Data extracted from a collection:
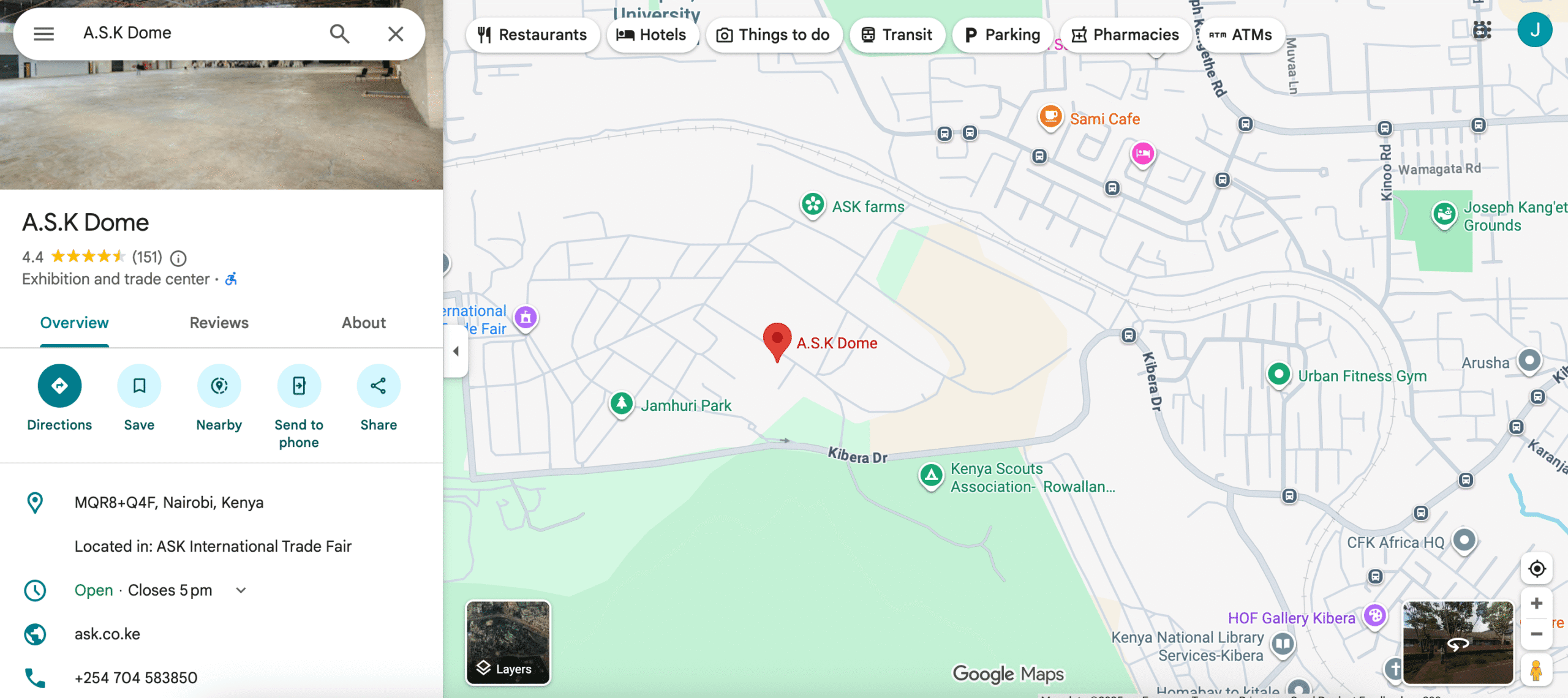Open the About tab
This screenshot has width=1568, height=698.
[x=364, y=323]
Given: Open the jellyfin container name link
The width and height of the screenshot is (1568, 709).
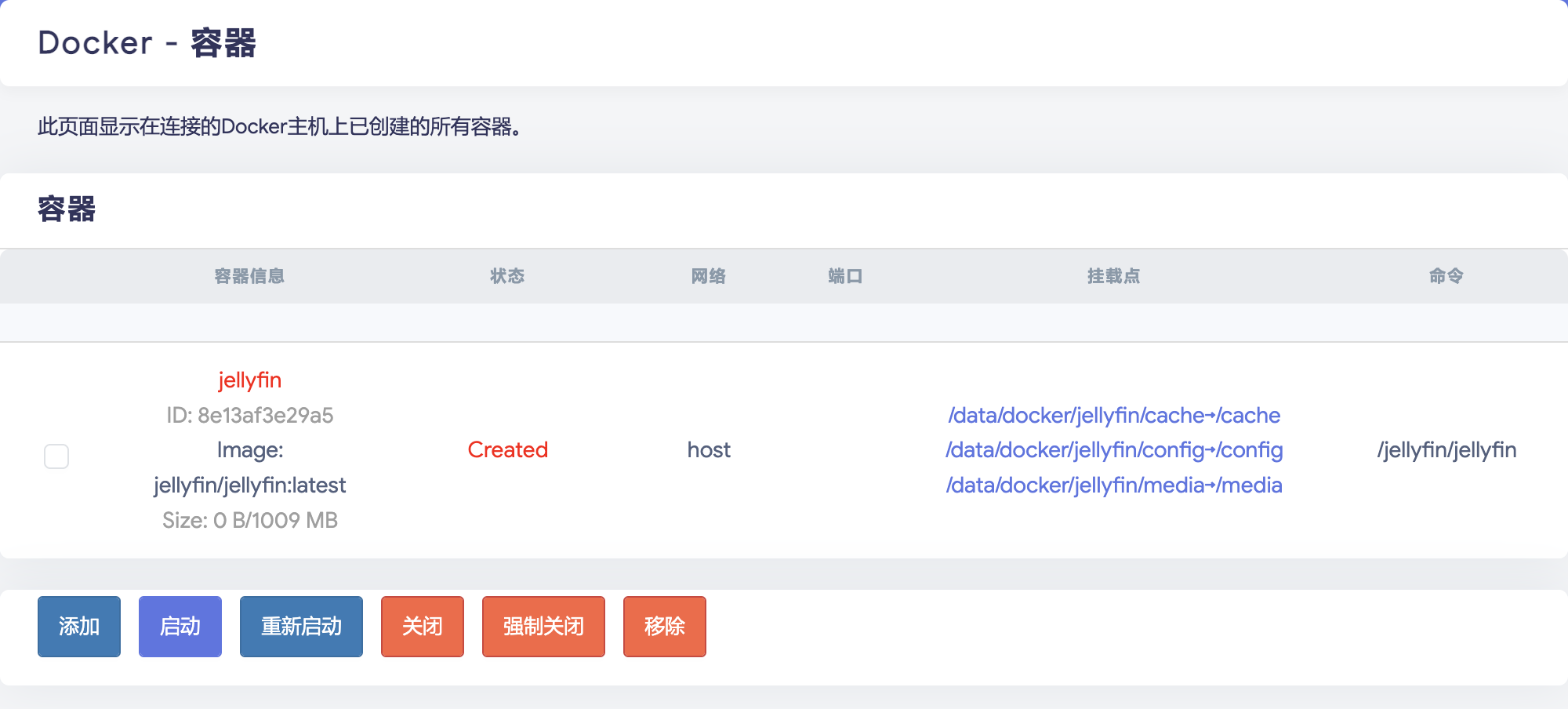Looking at the screenshot, I should point(249,380).

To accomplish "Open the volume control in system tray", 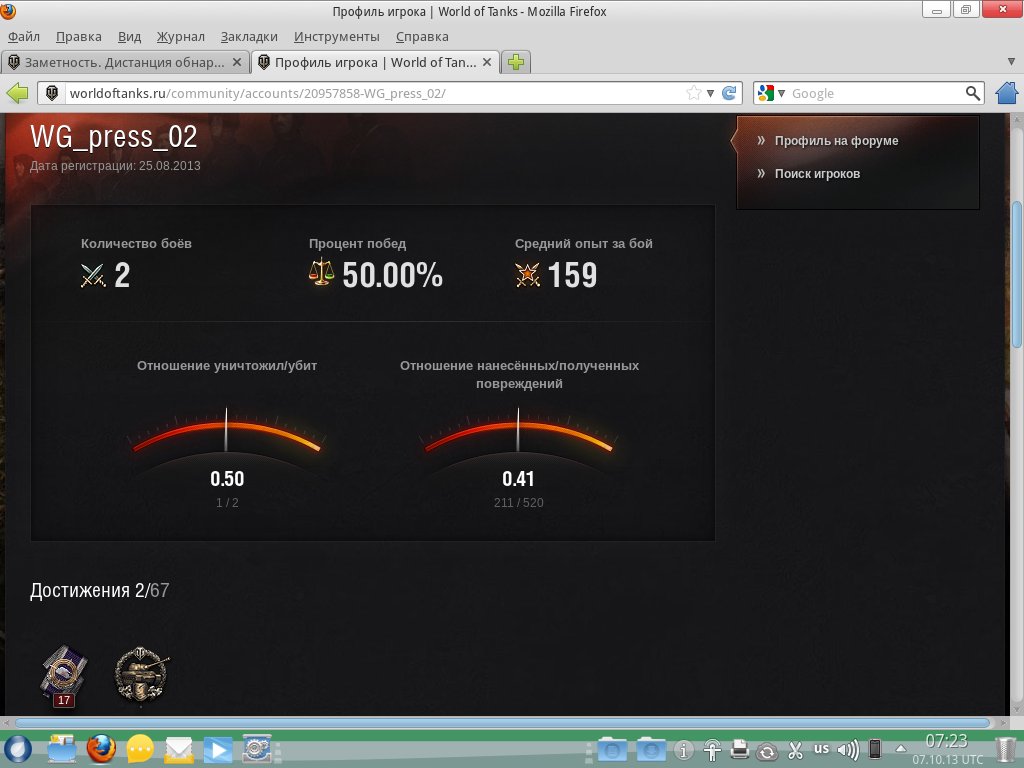I will (848, 749).
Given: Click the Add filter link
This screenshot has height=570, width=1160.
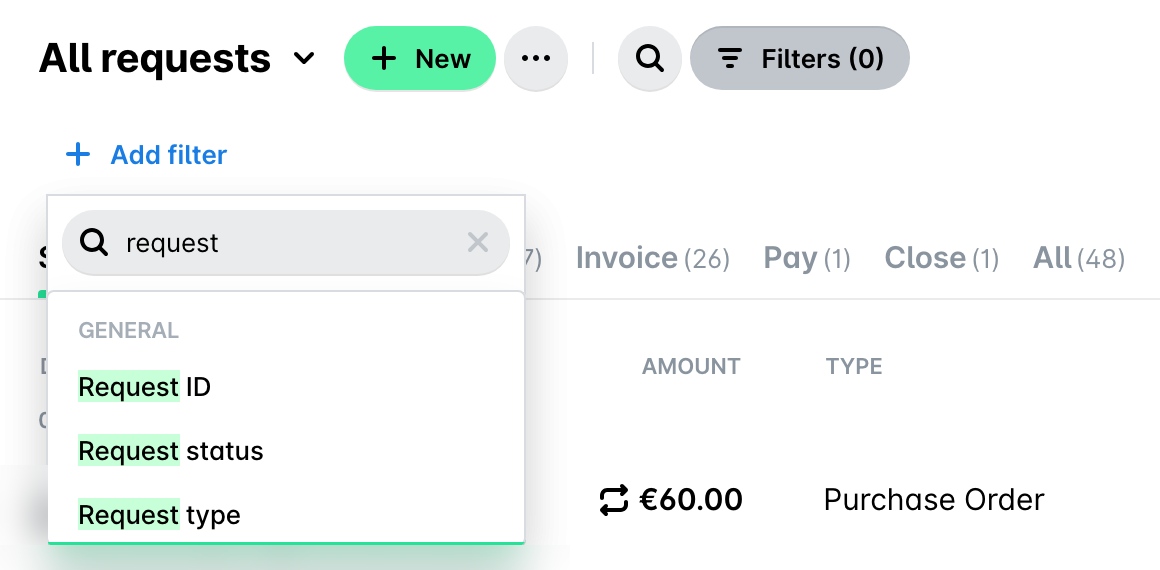Looking at the screenshot, I should (169, 155).
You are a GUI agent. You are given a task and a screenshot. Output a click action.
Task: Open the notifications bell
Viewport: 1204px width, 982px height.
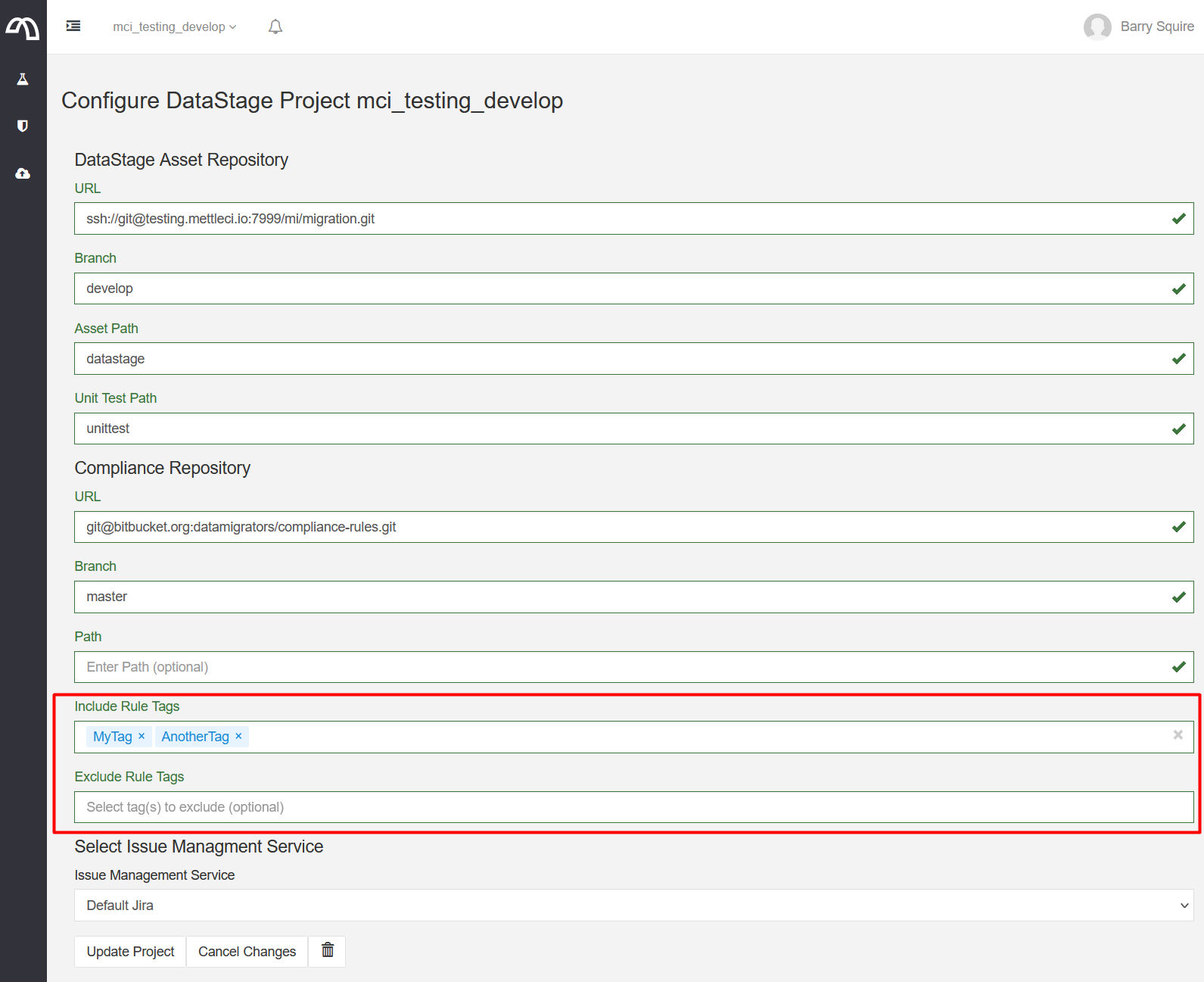(x=275, y=27)
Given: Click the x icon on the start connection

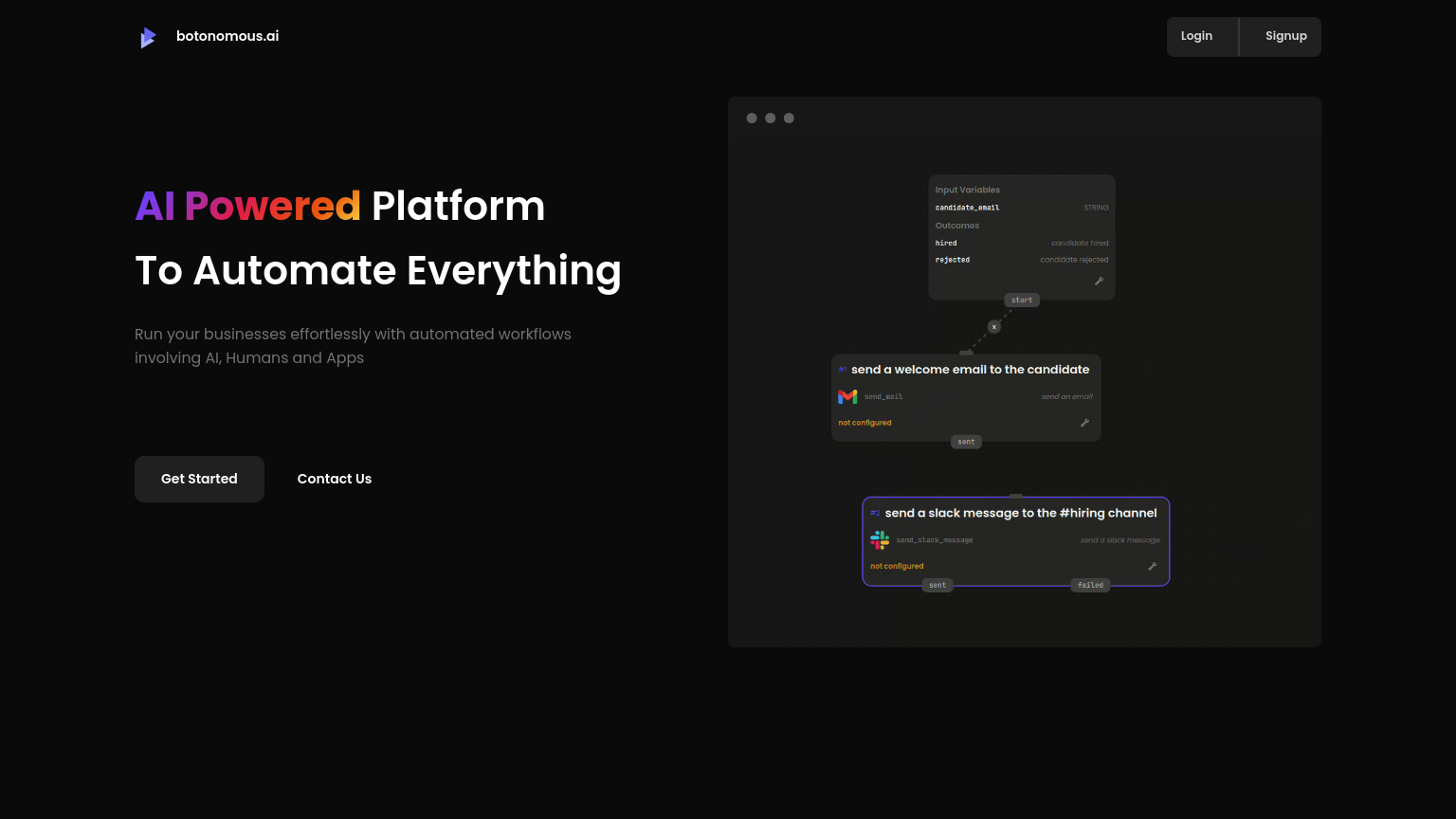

What needs to be done = Filter the entries down to the lines with the word "link" in them.

Exercise output =
Given: Open the jellyfin container name link
Given: Click the Add filter link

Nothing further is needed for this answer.